Module: BioBiostarsAnalytics

Defined in:: lib/bio-biostars-analytics/biostars-analytics.rb

Constant Summary collapse

@@CATEGORIES = Categories in Biostar: Type ID Type 1 Question 2 Answer 3 Comment 4 Tutorial 5 Blog 6 Forum 7 News 8 9 Tool 10 FixMe 11 Video 12 Job 13 Research Paper 14 Tip 15 Poll 16 Ad

Class Method Summary collapse

.cli ⇒ Object
.extract_date(datestring) ⇒ Object

Extract the date (day, month, year) from a Biostar forum post formatted date string.
.minecontent(log, id) ⇒ Object

Extracts data from the rendered forum post as well as the Biostar’s “post” API.
.minehistory(log, age) ⇒ Object

Extracts data from Biostar’s “stats” API.

Class Method Details

.cli ⇒ `Object`

# File 'lib/bio-biostars-analytics/biostars-analytics.rb', line 305

def self.cli
  if not ARGV.length.between?(2, 3) or
     not ARGV[0].match(/\d+/) or
     not ARGV[1].match(/\d+/) or
     (ARGV.length == 3 and not ARGV[2].match(/\d+/))then
    puts 'Usage: biostars-analytics max_post_number months_look_back [min_post_number]'
    puts ''
    puts 'Required parameters:'
    puts '  max_post_number    : highest number (ID) of the post that should'
    puts '                       be mined for data; the crawler will go over'
    puts '                       posts min_post_number to max_post_number'
    puts '  months_look_back   : how many months back should queries to the'
    puts '                       Biostar API go (1 month = 30 days); default'
    puts '                       value is 1'
    puts ''
    puts 'Optional parameters:'
    puts '  min_post_number    : lowest number (ID) of the post that should'
    puts '                       be mined for data'
    puts ''
    puts 'Output (date matches the script\'s invokation):'
    puts '  <date>_crawled.tsv : data mined from crawling over posts'
    puts '  <date>_api.tsv     : data extracted from the Biostar API'
    puts ''
    puts 'Example: mining Biostars in March 2014:'
    puts '  biostars-analytics 96000 54'
    exit 1
  end

  max_post_number = ARGV[0].to_i
  months_look_back = ARGV[1].to_i
  min_post_number = 1
  min_post_number = ARGV[2].to_i if ARGV.length == 3

  # Make sure not to buffer stdout, so that it is possible to
  # snoop around whilst the script is running.
  STDOUT.sync = true

  today = Time.now.strftime('%Y%m%d')
  crawler_log = File.open("#{today}_crawled.tsv", 'w')
  api_log = File.open("#{today}_api.tsv", 'w')

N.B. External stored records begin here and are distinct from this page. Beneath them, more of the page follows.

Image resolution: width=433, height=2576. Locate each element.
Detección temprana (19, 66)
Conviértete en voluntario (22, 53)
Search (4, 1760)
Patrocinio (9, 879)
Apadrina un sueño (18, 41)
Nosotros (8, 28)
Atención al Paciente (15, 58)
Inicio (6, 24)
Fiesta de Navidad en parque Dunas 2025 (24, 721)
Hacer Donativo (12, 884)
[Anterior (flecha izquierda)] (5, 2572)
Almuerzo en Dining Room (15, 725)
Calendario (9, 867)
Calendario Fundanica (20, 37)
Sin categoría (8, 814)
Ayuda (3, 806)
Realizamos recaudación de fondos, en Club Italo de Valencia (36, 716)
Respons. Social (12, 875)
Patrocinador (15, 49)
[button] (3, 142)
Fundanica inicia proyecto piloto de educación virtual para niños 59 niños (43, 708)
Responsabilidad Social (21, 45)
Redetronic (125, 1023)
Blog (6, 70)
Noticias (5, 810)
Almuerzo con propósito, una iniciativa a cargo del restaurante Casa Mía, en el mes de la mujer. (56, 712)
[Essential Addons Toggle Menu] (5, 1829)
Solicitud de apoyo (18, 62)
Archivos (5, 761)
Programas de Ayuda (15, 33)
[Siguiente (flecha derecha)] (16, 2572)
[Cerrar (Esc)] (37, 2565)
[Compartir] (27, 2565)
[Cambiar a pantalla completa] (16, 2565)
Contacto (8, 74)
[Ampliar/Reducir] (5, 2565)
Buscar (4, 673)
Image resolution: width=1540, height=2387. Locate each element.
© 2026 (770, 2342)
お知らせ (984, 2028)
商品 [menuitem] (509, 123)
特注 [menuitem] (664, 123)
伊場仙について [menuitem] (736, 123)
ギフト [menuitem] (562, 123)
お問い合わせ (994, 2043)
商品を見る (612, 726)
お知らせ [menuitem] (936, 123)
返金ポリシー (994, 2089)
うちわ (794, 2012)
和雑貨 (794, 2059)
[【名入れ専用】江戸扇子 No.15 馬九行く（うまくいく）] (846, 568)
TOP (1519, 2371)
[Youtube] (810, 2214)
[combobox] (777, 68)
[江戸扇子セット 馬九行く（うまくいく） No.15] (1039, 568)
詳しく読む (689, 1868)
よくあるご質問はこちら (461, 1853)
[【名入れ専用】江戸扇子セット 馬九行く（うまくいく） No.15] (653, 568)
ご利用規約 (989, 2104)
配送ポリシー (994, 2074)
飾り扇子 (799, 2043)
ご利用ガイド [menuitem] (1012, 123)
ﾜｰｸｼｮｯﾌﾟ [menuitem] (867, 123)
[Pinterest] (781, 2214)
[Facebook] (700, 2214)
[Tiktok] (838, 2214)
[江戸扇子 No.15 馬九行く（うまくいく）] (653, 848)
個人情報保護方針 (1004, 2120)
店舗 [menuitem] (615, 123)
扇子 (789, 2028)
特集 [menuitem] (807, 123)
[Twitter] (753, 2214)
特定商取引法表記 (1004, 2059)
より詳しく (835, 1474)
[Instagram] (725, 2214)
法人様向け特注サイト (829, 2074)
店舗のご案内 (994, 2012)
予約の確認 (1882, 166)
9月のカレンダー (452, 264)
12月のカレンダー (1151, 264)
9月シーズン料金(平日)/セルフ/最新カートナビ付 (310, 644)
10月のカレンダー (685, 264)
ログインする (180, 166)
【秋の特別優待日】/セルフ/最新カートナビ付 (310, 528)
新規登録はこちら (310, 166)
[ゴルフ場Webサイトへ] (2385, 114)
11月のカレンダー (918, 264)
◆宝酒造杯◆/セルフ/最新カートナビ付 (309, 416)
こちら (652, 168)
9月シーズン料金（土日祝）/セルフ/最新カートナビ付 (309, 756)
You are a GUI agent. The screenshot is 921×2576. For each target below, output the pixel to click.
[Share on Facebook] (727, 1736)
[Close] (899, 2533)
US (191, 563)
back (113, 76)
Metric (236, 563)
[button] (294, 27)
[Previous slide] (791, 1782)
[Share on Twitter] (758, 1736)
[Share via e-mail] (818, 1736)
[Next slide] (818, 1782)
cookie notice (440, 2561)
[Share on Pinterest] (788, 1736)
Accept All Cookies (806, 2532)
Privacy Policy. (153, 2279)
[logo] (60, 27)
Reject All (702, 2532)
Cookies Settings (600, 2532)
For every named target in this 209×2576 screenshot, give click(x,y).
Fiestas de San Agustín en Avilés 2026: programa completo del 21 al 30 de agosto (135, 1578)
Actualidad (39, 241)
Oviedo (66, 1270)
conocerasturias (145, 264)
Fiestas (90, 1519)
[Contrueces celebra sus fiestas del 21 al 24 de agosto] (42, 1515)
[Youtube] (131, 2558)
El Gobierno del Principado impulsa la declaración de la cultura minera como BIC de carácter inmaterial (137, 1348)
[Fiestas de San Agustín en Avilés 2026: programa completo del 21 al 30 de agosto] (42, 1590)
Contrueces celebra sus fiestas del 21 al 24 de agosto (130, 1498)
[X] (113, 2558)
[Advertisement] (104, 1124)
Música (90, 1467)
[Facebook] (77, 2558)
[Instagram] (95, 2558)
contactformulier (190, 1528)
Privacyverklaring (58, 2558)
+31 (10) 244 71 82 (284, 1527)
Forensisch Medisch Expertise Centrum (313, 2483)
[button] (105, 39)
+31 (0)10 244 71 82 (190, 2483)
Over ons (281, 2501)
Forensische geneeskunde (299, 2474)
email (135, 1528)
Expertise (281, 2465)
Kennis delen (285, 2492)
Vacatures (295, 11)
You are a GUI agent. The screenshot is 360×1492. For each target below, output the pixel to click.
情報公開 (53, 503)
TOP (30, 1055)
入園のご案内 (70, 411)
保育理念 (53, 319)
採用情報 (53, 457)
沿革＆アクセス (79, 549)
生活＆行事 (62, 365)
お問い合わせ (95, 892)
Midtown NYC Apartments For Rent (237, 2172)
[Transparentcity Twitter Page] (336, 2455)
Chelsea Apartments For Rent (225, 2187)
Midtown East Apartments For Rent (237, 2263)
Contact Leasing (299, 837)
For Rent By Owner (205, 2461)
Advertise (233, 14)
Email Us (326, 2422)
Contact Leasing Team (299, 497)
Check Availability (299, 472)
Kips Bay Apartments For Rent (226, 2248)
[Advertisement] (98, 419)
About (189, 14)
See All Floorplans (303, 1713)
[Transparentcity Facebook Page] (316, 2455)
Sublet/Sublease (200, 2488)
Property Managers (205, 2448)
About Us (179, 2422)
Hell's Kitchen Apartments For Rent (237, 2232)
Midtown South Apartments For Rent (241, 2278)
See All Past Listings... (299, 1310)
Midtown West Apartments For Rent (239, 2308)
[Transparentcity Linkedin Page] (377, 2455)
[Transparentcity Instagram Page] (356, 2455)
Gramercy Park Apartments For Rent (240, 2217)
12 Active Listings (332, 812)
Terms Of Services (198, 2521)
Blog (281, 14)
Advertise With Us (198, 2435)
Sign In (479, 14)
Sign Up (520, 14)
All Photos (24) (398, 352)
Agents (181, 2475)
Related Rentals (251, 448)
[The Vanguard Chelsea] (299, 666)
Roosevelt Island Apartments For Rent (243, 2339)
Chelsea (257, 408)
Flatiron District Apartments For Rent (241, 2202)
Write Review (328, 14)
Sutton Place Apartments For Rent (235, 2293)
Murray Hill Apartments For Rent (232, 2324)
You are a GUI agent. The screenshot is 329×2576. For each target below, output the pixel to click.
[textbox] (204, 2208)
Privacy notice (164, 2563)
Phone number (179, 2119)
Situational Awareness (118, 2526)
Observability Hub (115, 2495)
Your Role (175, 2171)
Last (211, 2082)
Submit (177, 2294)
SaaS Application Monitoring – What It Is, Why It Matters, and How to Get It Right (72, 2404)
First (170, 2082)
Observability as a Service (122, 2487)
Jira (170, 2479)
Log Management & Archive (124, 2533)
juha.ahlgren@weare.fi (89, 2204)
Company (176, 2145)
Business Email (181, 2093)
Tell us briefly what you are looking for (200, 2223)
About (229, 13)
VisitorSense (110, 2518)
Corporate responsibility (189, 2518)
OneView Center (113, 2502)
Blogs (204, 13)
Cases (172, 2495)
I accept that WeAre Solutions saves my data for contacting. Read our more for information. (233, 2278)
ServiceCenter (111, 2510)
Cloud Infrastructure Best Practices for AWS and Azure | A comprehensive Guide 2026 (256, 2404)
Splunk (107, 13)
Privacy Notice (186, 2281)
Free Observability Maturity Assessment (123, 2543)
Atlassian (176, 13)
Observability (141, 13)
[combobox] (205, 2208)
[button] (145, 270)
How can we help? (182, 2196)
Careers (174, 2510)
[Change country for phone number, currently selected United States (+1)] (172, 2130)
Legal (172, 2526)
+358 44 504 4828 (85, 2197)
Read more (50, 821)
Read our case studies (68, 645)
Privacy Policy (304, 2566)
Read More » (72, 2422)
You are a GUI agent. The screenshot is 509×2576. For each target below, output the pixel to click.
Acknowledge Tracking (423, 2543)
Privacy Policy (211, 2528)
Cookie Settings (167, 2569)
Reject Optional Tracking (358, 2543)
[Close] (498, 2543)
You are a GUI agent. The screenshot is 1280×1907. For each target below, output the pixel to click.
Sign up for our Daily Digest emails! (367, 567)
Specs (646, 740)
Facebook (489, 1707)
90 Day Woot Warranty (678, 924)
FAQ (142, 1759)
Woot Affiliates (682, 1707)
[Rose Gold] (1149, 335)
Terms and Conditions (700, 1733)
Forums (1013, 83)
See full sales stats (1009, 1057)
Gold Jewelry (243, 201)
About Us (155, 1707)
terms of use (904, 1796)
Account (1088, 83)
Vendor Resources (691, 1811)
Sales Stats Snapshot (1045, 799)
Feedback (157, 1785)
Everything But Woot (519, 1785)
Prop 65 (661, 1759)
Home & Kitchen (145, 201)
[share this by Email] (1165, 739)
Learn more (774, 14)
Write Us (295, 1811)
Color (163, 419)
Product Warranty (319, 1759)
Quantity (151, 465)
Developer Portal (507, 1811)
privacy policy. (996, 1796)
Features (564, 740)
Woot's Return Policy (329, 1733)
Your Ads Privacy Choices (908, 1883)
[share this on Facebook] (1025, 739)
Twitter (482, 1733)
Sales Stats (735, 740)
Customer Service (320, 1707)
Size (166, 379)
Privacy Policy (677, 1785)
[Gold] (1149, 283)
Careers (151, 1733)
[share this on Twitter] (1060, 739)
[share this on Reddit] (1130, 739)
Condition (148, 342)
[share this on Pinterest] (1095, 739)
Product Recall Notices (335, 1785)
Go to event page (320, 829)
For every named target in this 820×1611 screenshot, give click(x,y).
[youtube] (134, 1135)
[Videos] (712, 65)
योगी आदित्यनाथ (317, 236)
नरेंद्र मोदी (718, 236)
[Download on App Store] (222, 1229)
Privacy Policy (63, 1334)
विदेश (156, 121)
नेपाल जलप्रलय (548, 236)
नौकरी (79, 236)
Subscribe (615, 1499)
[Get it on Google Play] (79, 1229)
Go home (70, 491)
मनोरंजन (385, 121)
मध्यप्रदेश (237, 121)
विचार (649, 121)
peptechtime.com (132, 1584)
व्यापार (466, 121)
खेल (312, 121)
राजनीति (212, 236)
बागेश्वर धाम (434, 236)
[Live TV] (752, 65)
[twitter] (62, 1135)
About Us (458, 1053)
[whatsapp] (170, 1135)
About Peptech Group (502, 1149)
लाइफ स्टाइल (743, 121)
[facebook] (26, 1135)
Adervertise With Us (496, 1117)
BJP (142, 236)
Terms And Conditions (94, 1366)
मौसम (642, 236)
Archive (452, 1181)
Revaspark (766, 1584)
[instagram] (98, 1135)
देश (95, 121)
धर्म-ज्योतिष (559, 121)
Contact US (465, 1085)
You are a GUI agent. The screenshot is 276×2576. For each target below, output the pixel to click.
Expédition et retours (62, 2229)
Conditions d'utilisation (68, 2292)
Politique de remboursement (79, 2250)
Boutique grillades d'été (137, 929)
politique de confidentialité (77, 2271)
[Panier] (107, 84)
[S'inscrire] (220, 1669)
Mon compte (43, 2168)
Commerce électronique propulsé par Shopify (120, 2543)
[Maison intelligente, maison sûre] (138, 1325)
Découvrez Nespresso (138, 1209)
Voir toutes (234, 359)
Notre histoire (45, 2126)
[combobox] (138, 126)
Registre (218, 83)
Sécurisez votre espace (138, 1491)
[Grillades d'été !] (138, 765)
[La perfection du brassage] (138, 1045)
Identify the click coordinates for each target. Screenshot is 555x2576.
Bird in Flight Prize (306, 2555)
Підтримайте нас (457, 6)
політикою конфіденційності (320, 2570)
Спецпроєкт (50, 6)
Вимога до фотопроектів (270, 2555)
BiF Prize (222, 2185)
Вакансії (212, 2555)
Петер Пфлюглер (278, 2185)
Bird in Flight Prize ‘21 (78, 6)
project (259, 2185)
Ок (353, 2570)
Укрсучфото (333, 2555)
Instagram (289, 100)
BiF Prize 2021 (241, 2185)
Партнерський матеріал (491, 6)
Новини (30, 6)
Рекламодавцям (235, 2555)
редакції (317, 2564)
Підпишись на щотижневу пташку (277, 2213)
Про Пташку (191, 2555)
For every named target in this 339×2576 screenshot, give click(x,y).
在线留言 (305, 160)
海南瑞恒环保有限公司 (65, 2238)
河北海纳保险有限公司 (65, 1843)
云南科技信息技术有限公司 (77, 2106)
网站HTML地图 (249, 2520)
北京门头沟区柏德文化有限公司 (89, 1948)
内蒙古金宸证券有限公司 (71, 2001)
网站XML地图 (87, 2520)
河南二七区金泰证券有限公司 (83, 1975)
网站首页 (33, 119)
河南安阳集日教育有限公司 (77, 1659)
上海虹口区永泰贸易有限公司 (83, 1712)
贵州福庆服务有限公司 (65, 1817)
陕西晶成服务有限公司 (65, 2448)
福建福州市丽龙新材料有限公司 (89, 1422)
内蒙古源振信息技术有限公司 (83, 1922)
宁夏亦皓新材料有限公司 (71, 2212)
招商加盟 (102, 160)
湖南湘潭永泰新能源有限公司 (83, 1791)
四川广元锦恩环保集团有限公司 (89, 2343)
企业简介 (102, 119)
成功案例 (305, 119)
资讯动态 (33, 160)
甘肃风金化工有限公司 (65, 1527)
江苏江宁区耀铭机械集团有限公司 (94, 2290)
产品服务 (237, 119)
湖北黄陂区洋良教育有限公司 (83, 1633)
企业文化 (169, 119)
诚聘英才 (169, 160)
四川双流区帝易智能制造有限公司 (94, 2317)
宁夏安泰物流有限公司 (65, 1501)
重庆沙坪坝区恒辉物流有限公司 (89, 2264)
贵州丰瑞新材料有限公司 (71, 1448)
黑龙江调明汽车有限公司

  (min_post_number..max_post_number).each { |i|
      minecontent(crawler_log, i)
  }

  @post_age = {}
  @user_age = {}

  (1..months_look_back*30).to_a.reverse.each { |i|
      minehistory(api_log, i)
  }

  crawler_log.close
  api_log.close
end

.extract_date(datestring) ⇒ `Object`

Extract the date (day, month, year) from a Biostar forum post formatted date string.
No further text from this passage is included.